Blackwell left Strauss at the Café Klatsch and walked to the Kurpark, a large area designed as a traditional English landscape park, with extensive lawns, dense bushes and a lake with a spring. He wanted to stretch his legs from the long flight, get some fresh air to beat the jet lag and think of what lay ahead.
Except for a few high-class mothers pushing stylish prams, the park was almost empty.
The Asian girl who had sat next to them at the Café Klatsch was camped under a tree with a book. Blackwell analyzed her and quickly determined she was most likely harmless.
He made his way to the springs and meandered for a while before he walked back to the hotel. A hot shower then he collapsed in bed.
Strauss’s BMW 750 was parked on Rossittener Strasse,
parallel to the Mein Platz self-storage facility. The German was carrying a Beretta Cheetah and had given Blackwell a nine-millimeter Colt.
A white Audi Q7 with five of Strauss’s men was parked about a hundred feet ahead of them. The plan was for two of the men to join Blackwell and Strauss in the facility, and the other three to provide cover on the outside.
At the entrance of the facility, Blackwell punched in the security access code he had received in the FedEx package. They waited a few seconds before the door unlocked with a series of electronic beeps.

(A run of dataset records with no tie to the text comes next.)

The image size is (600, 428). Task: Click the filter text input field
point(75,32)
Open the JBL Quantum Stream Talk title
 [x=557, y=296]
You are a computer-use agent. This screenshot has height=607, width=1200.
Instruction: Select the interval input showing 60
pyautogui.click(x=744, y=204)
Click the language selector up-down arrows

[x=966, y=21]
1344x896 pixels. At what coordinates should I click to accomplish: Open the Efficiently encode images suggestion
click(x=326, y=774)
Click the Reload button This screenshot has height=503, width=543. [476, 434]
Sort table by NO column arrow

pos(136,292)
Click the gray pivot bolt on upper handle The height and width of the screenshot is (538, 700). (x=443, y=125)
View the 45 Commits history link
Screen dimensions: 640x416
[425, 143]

He poked his head in, then tiptoed inside.
Strauss and his two guys trailed close behind.
The corridors of the facility were lit with neon and had numbers along the walls to indicate the location of the storage spaces. They followed the signs until they reached Blackwell’s unit, which had a massive door secured with a man-sized lock.
Strauss reached out and stopped Blackwell before he tried to unlatch the lock with this key.
“Wait,” he said, then turned to one of his men called Reinhard.
“Prüfe ob es irgendeine Spur von Sprengstoff gibt.”
Reinhard was an ice-cold customer with hardly a sign of trepidation in his eyes. He pulled out a small hand-held device Blackwell recognized as a portable explosives detector. With unique cockiness, he punched a button, turned a few dials, waved the device around briefly, then nodded.
“Alle rein. Es gibt hier nichts.”
“All clear. You can open the door now, Alex,” Strauss whispered with relief.
Blackwell stepped into the pitch-darkness first, then shut the door swiftly when the other guys had trickled in behind him. Running into someone in the corridor would have been nothing short of a nuisance. There was a switch with a night light around it, but Strauss was quick to warn that no one was to flick it and pulled out a flashlight.
The corrugated aluminum walls made the room feel even colder than it probably was. Reinhard and Strauss’s other operative switched on their own flashlights for Blackwell to scan the space. There was nothing remarkable about this empty room, except for a familiar electric hum coming from the back.
Strauss tapped him on the shoulder and whispered, “Do you see that?” He pointed to the back of the room.